What comes first nowadays? Health or life? It's a fine balance trying to keep both sides happy. A lot of negotiation, a lot of let-down and disappointment.
I wonder if on occasions I really should admit myself into hospital when I know I should or if it is important for me to attend whatever is planned and carry on living while I still have the ability to.

The health-side is dramatically and very rapidly taking over the life-side, I preferred to keep them apart because it didn't seem possible living in a world where I can keep both sides happy.
I'm always cancelling life things because of health and cancelling health things because of life...

I've been doing a lot of thinking lately, I've also been doing a lot of sleeping and of course trying to live a 'normal' life! Oh and the odd moan here and there, woe is me... Self-pity hah, oiiiii I'm allowed the odd day!!

Anyway, sincere apologies for the serious lack of blogging. I will, I'm sure, find something exciting and thrilling to blog about very soon!

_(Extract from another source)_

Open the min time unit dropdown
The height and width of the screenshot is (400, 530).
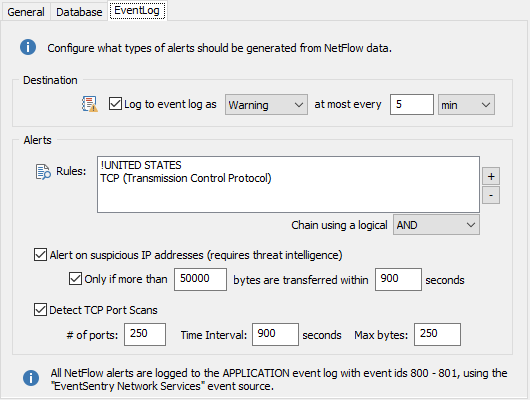click(x=466, y=104)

I did have 3 of my very lovely friends round this evening which was great!! Laughter is the best medicine :)!
Live, love, laugh.

Saturday, 23 July 2011

I Will Be Back...

Thought I better do a quick message for my lovely loyal blog readers regarding my absence!...

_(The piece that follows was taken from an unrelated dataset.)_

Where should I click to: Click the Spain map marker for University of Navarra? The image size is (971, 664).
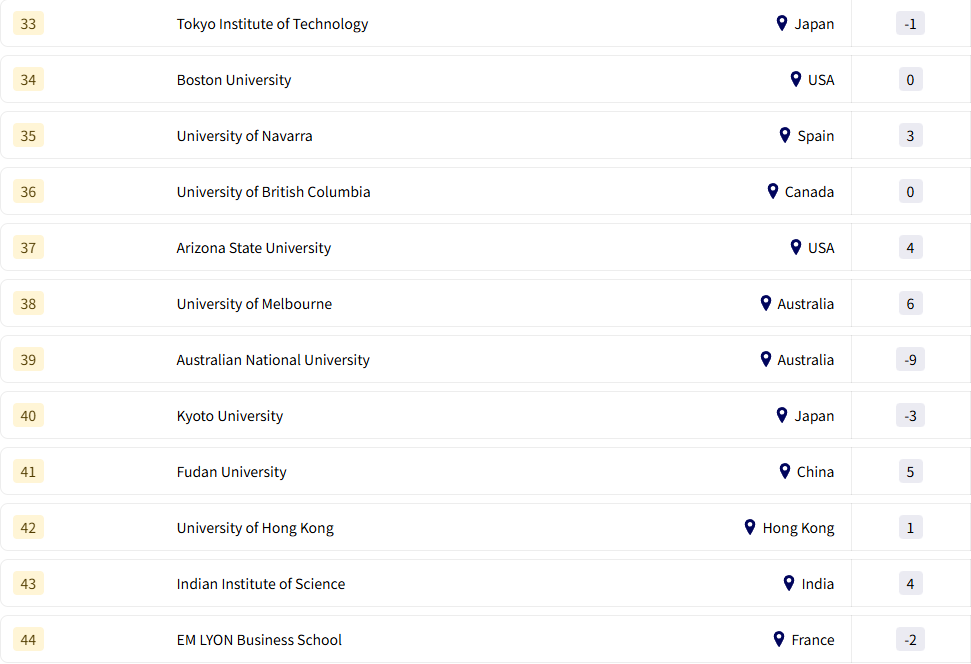point(784,135)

I'm not feeling well at the moment, not well at all :( and I'm spending a lot of time asleep/moaning about feeling ill - lol!
I'm aware of the fact I haven't blogged since before my holiday, so when I finally feel up to it, it will be a big one.. Stuff about my wonderful holiday, my clinic appointment on Wednesday, my Gt Nanny's funeral on Tuesday and general other life-stuff :)

I apologise for not keeping you all up to date, if I don't feel well enough to be on the computer/facebook 24 hours a day, you know something is up!

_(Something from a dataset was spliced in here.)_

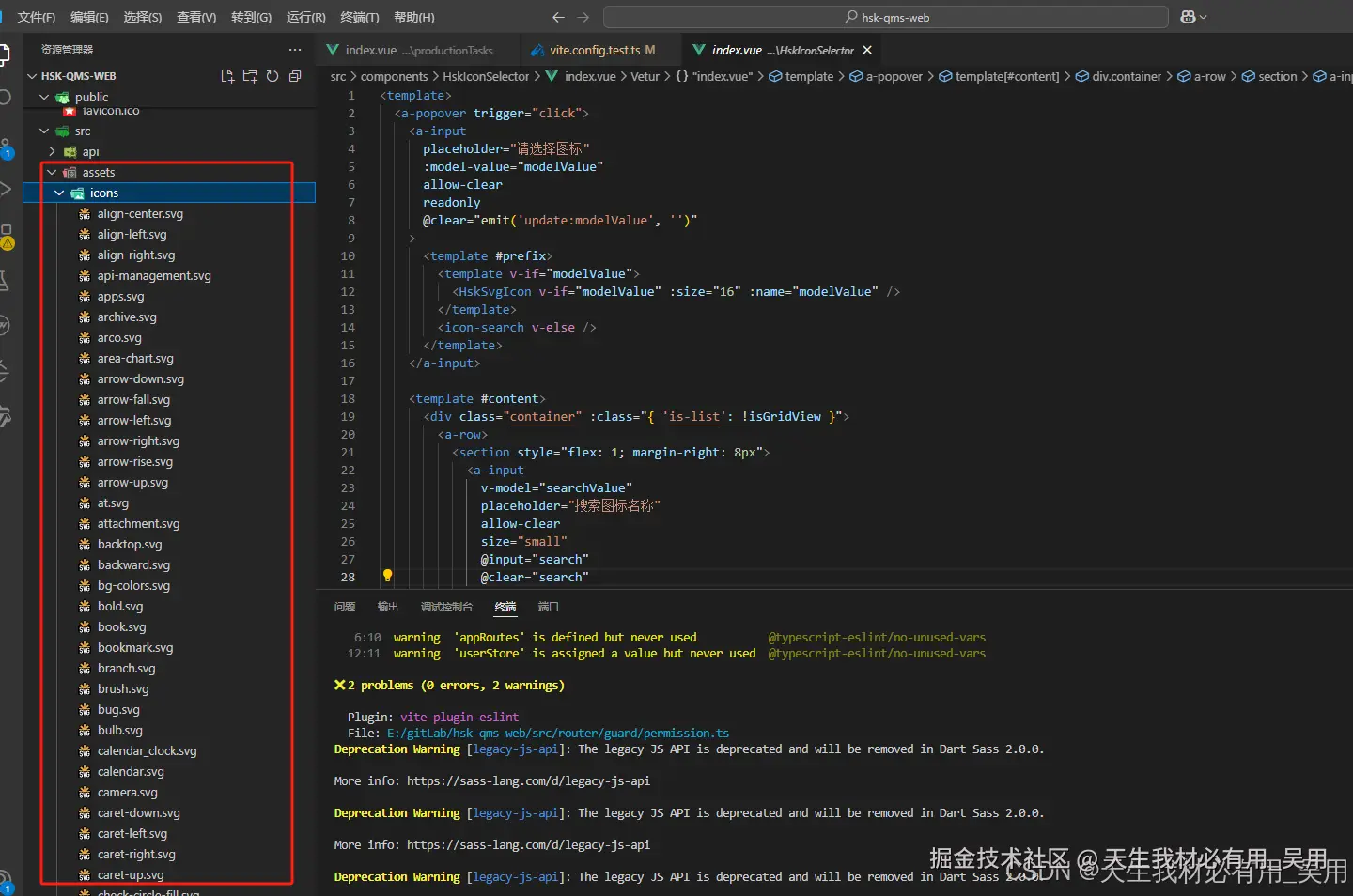Viewport: 1353px width, 896px height.
Task: Refresh the Explorer view
Action: (x=272, y=77)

All positive, get well vibes are much appreciated at the moment.
Thank you.

Sunday, 10 July 2011

The Abseil

Today was the day we'd been waiting for, well some were dreading it, others were excited!! The abseil!!!..

The 14 abseilers (who deserve all the glory) were as follows:
Matthew Brett - Step-Dad
Kimberley Thorpe - Sister
Tony Nelli - Father-in-law (to be)
Megan Nelli - Sister-in-law (to be)
Georgina Keinzley - Megan's Friend
Ashton Gibbs - Cousin
Chris Leek - Ashton's Boyfriend
Justin Dedman - Uncle
Steven Brett - Step-Uncle
Adam Chisnall - Second Cousin
Adam Wedlow - Second Cousins Fiance
Dean Knights - Friend
April Scott - Friend
Joe Louth - Friend

Just to give you an idea of the height!

The amount of people who came along to watch and show their support was amazing. A few of the people doing the abseil were very frightened, but they all managed it and I'm very proud of each and every one of them.
A special little mention for Megan Nelli, who broke her big toe on Thursday and has been on crutches, still had the determination to do it so I'm so so proud of her, despite the pain she was clearly in during and after the abseil, she still did it!! Love you lots Meg :).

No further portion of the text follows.